Ineos, le géant chimique britannique fondé par Jim Ratcliffe, s’est lancé dans l’aventure automobile avec une ambition démesurée : dominer le marché off-road. Depuis le lancement du Grenadier en 2022, la marque défie les géants comme Jeep, Land Rover et Toyota. Mais Ineos ne s’arrête pas là. Avec des modèles électriques en vue et une stratégie agressive, elle vise à redéfinir le véhicule tout-terrain. Décryptons cette offensive.
Les origines : un 4×4 inspiré du passé pour un avenir conquérant
Tout commence avec une passion nostalgique. Jim Ratcliffe, milliardaire écolo et fan de Land Rover Defender, rachète les droits du nom en 2017 après l’arrêt de production du mythique Defender. Frustré par les SUV modernes trop « civilisés », il crée Ineos Automotive pour relancer un véhicule off-road authentique.
Le Ineos Grenadier, dévoilé en 2022, est né d’un cahier des charges radical : châssis échelle en acier, moteurs essence ou diesel BMW robustes (3.0L six cylindres), boîtes mécaniques et différentiels verrouillables. Pas d’assistances électroniques superflues, juste de la mécanique brute pour affronter chemins boueux, pistes rocheuses ou déserts. Avec une garde au sol de 26 cm et des angles d’attaque/sortie impressionnants, il cible les puristes du tout-terrain. Résultat ? Plus de 20 000 unités vendues en deux ans, malgré une production limitée à Hambach (ex-usine Smart).
Le Grenadier : un best-seller off-road qui défie la concurrence

Le Grenadier est le fer de lance. Disponible en versions utilitaire, Trialmaster (optimisée off-road) et Fieldmaster (axée chasse/pêche), il excelle sur tous les terrains. Testé au fin fond de l’Australie ou dans les Andes, il surpasse le Jeep Wrangler en fiabilité mécanique et le Toyota Land Cruiser en simplicité.

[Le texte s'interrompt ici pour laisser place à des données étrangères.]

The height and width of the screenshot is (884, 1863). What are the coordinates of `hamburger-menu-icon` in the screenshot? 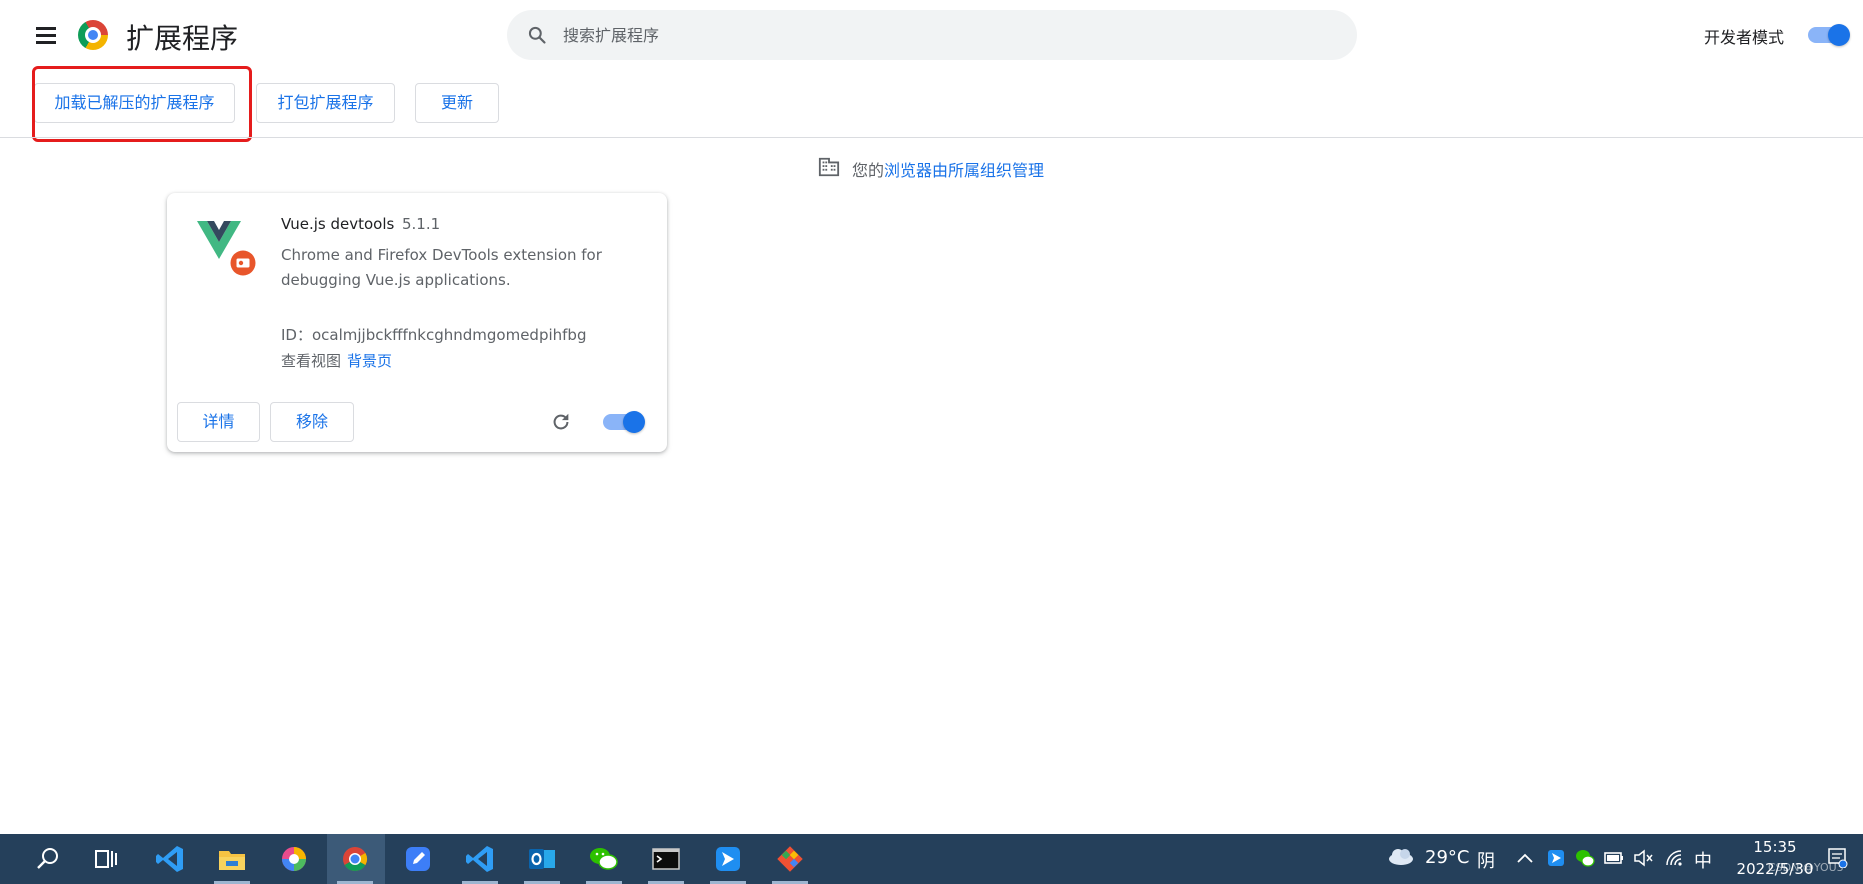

Ses atouts ? Une capacité de traction de 3,5 tonnes, des pneus tout-terrain de 35 pouces en option et un intérieur minimaliste mais indestructible (cuir Reksta résistant aux taches). Prix de départ : environ 75 000 €, premium mais justifié par une garantie 5 ans. Ineos mise sur la durabilité : 80% des pièces réparables sans outillage high-tech. En 2025, les ventes explosent en Europe et aux USA, prouvant que le marché off-road premium (estimé à 10 milliards €) est friand d’authenticité. Pour tout savoir sur ce sujet, cliquez ici.
Stratégie d’expansion : électrique, Amérique et au-delà
Ineos accélère. Après l’usine de Hambach (300 000 unités/an), un site au Texas ouvre en 2026 pour conquérir l’Amérique du Nord, bastion du pickup off-road. Le Grenadier Quartermaster, pick-up lancé en 2023, cible ce segment avec sa benne de 1,4 m et sa charge utile de 820 kg.
Mais le clou du spectacle ? L’électrique. Le Ineos Grenadier 4×4 électrique, annoncé pour 2027, proposera 500 km d’autonomie et 400 ch, sans sacrifier le tout-terrain. Batteries modulaires, châssis renforcé : Ineos intègre son expertise chimique pour des packs ultra-résistants à la poussière et aux chocs. Objectif : 30% des ventes électriques d’ici 2030, anticipant les normes zéro émission.
Partenariats stratégiques boostent l’offensive : moteurs BMW, pneus Goodyear et concessionnaires Mercedes. Ineos vise 100 000 unités/an d’ici 2028, grignotant des parts à Ford Bronco et Rivian R1T.
Défis et perspectives : concurrence féroce et transition verte
Malgré ses succès, Ineos affronte des vents contraires. La concurrence chinoise (comme le BYD Yangwang U8) inonde le marché à prix cassés, tandis que les géants investissent dans l’hybride off-road. Les normes CO2 européennes pressent aussi : d’où l’urgence de l’électrique.
Pourtant, Ineos parie sur son ADN britannique : qualité irréprochable et image d’aventurier. Jim Ratcliffe tease même un SUV compact pour 2028, élargissant le marché off-road aux familles. Avec des événements comme le Grenadier Gathering (rassemblements off-road), la marque bâtit une communauté fidèle.